Своеобразие человека, то, что делает его особью, подразумевается нами и входит в гораздо более значительное понятие организма. Любовь к организму и организации акмеисты разделяют с физиологически-гениальным средневековьем. <…> Средневековье, определяя по-своему удельный вес человека, чувствовало и признавало его за каждым, совершенно независимо от его заслуг. Титул мэтра применялся охотно и без колебаний. Самый скромный ремесленник, самый последний клерк владел тайной солидной важности, благочестивого достоинства, столь характерного для этой эпохи. <…> Отсюда аристократическая интимность, связующая всех людей, столь чуждая по духу «равенству и братству» Великой Революции. Нет равенства, нет соперничества, есть сообщичнество сущих в заговоре против пустоты и небытия. <…> Средневековье дорого нам потому, что обладало в высокой степени чувством граней и перегородок.

┄┄┄┄┄┄

● **ЗАДАНИЕ 1**: Выпишите из отрывка часть от слов «Своеобразие человека, то, что» до слов «граней и перегородок.» включительно.
● **ЗАДАНИЕ 2**:
Ответьте по отрывку:
(a) Что акмеисты разделяют со средневековьем?
(b) Как применялся титул мэтра?
(c) Каким чувством средневековье обладало в высокой степени?
Приведённые далее записи взяты из другого источника.

┄┄┄┄┄┄

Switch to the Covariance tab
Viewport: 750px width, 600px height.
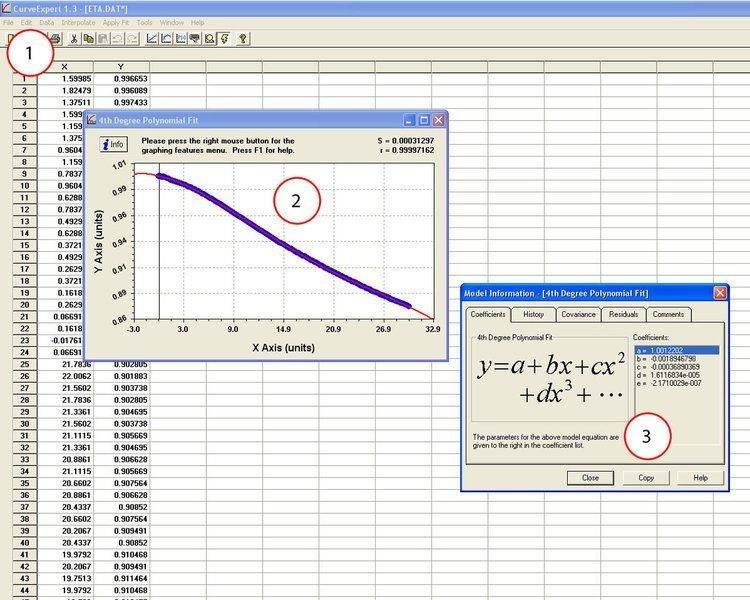(x=578, y=314)
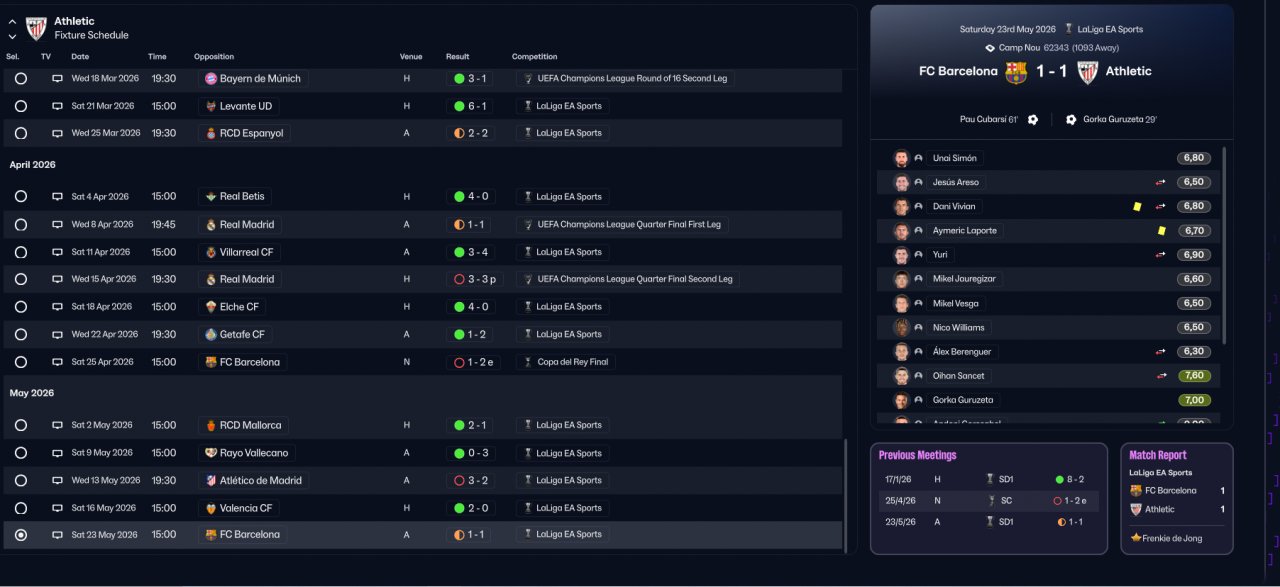This screenshot has height=587, width=1280.
Task: Open the Match Report panel heading
Action: (1157, 455)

┄┄┄┄┄┄

● **ОТВЕТ 1**:
Своеобразие человека, то, что делает его особью, подразумевается нами и входит в гораздо более значительное понятие организма. Любовь к организму и организации акмеисты разделяют с физиологически-гениальным средневековьем. <…> Средневековье, определяя по-своему удельный вес человека, чувствовало и признавало его за каждым, совершенно независимо от его заслуг. Титул мэтра применялся охотно и без колебаний. Самый скромный ремесленник, самый последний клерк владел тайной солидной важности, благочестивого достоинства, столь характерного для этой эпохи. <…> Отсюда аристократическая интимность, связующая всех людей, столь чуждая по духу «равенству и братству» Великой Революции. Нет равенства, нет соперничества, есть сообщичнество сущих в заговоре против пустоты и небытия. <…> Средневековье дорого нам потому, что обладало в высокой степени чувством граней и перегородок.

● **ОТВЕТ 2**:
(a) Любовь к организму и организации.
(b) Охотно и без колебаний.
(c) Чувством граней и перегородок.